## Provided passage
We are using Spark on Kubernetes on AWS (it's a long story) but it does
work.  It's still on the raw side but we've been pretty successful.

We configured our cluster primarily with Kube-AWS and auto scaling groups.
There are gotcha's there, but so far we've been quite successful.

Gary Lucas

On 17 November 2017 at 22:20, ashish rawat <dceash...@gmail.com> wrote:

> Thanks everyone for their suggestions. Does any of you take care of auto
> scale up and down of your underlying spark clusters on AWS?
>
> On Nov 14, 2017 10:46 AM, "lucas.g...@gmail.com" <lucas.g...@gmail.com>
> wrote:
>
> Hi Ashish, bear in mind that EMR has some additional tooling available
> that smoothes out some S3 problems that you may / almost certainly will
> encounter.
>
> We are using Spark / S3 not on EMR and have encountered issues with file
> consistency, you can deal with it but be aware it's additional technical
> debt that you'll need to own.  We didn't want to own an HDFS cluster so we
> consider it worthwhile.
>
> Here are some additional resources:  The video is Steve Loughran talking
> about S3.
> https://medium.com/@subhojit20_27731/apache-spark-and-
> amazon-s3-gotchas-and-best-practices-a767242f3d98
> https://www.youtube.com/watch?v=ND4L_zSDqF0
>
> For the record we use S3 heavily but tend to drop our processed data into
> databases so they can be more easily consumed by visualization tools.
>
> Good luck!
>
> Gary Lucas
>
> On 13 November 2017 at 20:04, Affan Syed <as...@an10.io> wrote:
>
>> Another option that we are trying internally is to uses Mesos for
>> isolating different jobs or groups. Within a single group, using Livy to
>> create different spark contexts also works.
>>
>> - Affan
>>
>> On Tue, Nov 14, 2017 at 8:43 AM, ashish rawat <dceash...@gmail.com>
>> wrote:
>>
>>> Thanks Sky Yin. This really helps.
>>>
>>> On Nov 14, 2017 12:11 AM, "Sky Yin" <sky....@gmail.com> wrote:
>>>
>>> We are running Spark in AWS EMR as data warehouse. All data are in S3
>>> and metadata in Hive metastore.

## Short task A
In the Spark-on-AWS email thread, what did Gary Lucas's team mainly use to configure their cluster?
## Short task B
Revise the Spark-on-AWS email thread from "We configured our" to "clusters on AWS?", putting "kops" in place of "Kube-AWS".
## Short task C
Continue the Spark-on-AWS email thread from its last line.

Word and element pointing entries
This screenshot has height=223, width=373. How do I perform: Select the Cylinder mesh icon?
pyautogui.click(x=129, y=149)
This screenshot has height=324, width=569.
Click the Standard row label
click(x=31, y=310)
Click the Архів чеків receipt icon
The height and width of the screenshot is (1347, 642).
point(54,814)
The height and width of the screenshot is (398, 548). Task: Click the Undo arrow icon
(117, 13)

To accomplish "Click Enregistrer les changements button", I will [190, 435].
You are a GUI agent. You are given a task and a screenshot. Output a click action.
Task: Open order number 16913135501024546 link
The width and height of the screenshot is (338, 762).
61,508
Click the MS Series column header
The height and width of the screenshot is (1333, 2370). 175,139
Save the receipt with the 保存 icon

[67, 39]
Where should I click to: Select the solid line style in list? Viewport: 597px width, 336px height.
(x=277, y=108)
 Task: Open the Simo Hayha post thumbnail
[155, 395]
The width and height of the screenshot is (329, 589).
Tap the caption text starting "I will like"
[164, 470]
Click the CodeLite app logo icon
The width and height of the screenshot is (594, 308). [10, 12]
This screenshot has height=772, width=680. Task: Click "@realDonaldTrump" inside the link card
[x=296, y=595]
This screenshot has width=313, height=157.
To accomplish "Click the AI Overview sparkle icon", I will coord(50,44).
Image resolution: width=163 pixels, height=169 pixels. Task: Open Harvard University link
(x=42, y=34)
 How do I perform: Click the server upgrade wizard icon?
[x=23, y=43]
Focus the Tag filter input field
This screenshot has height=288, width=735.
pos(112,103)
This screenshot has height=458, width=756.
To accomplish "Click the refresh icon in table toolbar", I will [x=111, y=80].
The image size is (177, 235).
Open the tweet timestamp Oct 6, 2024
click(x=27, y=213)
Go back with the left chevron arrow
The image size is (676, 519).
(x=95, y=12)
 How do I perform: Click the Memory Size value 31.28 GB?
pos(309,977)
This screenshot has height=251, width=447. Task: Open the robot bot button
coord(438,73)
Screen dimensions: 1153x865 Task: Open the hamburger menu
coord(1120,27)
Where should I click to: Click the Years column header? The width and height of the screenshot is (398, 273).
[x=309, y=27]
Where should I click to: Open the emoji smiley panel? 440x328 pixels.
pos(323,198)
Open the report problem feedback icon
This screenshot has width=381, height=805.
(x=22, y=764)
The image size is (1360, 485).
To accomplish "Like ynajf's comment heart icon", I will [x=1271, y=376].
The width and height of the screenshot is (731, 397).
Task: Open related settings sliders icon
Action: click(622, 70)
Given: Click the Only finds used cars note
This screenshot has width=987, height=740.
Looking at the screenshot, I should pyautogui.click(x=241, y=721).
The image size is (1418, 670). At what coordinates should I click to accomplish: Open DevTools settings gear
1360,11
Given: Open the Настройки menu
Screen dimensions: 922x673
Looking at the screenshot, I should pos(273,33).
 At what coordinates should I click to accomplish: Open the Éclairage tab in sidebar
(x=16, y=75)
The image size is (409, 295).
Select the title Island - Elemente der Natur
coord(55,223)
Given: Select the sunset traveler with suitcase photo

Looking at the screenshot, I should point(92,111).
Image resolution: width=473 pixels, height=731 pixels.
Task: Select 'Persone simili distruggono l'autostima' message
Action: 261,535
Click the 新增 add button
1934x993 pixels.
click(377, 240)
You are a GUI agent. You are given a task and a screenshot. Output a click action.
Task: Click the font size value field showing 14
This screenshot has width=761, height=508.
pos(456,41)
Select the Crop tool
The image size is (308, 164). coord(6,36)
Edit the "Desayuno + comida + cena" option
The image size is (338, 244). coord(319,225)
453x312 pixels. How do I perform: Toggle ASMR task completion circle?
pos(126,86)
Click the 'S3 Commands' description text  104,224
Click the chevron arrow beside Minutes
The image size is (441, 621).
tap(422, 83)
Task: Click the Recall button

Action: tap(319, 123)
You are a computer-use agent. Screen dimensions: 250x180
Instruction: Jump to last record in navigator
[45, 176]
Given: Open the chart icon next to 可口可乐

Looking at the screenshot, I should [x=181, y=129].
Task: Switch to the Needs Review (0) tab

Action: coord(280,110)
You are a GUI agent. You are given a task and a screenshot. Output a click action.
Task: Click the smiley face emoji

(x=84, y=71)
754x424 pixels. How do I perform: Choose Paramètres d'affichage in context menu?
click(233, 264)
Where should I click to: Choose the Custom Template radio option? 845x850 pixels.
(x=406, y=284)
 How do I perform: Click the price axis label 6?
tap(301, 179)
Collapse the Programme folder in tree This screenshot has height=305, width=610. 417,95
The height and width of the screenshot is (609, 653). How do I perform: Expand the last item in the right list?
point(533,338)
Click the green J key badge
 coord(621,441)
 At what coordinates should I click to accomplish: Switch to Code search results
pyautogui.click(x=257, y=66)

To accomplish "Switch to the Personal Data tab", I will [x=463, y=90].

## Task output A
Kube-AWS and auto scaling groups.

## Task output B
We configured our cluster primarily with kops and auto scaling groups.
There are gotcha's there, but so far we've been quite successful.

Gary Lucas

On 17 November 2017 at 22:20, ashish rawat <dceash...@gmail.com> wrote:

> Thanks everyone for their suggestions. Does any of you take care of auto
> scale up and down of your underlying spark clusters on AWS?

## Task output C
>>>
>>> We have internal tools to creat juypter notebook on the dev cluster. I
>>> guess you can use zeppelin instead, or Livy?
>>>
>>> We run genie as a job server for the prod cluster, so users have to
>>> submit their queries through the genie. For better resource utilization, we
>>> rely on Yarn dynamic allocation to balance the load of multiple
>>> jobs/queries in Spark.
>>>
>>> Hope this helps.
>>>
>>> On Sat, Nov 11, 2017 at 11:21 PM ashish rawat <dceash...@gmail.com>
>>> wrote:
>>>
>>>> Hello Everyone,
>>>>
>>>> I was trying to understand if anyone here has tried a data warehouse
>>>> solution using S3 and Spark SQL. Out of multiple possible options
>>>> (redshift, presto, hive etc), we were planning to go with Spark SQL, for
>>>> our aggregates and processing requirements.
>>>>
>>>> If anyone has tried it out, would like to understand the following:
>>>>
>>>>    1. Is Spark SQL and UDF, able to handle all the workloads?
>>>>    2. What user interface did you provide for data scientist, data
>>>>    engineers and analysts
>>>>    3. What are the challenges in running concurrent queries, by many
>>>>    users, over Spark SQL? Considering Spark still does not provide spill to
>>>>    disk, in many scenarios, are there frequent query failures when 
>>>> executing
>>>>    concurrent queries
>>>>    4. Are there any open source implementations, which provide
>>>>    something similar?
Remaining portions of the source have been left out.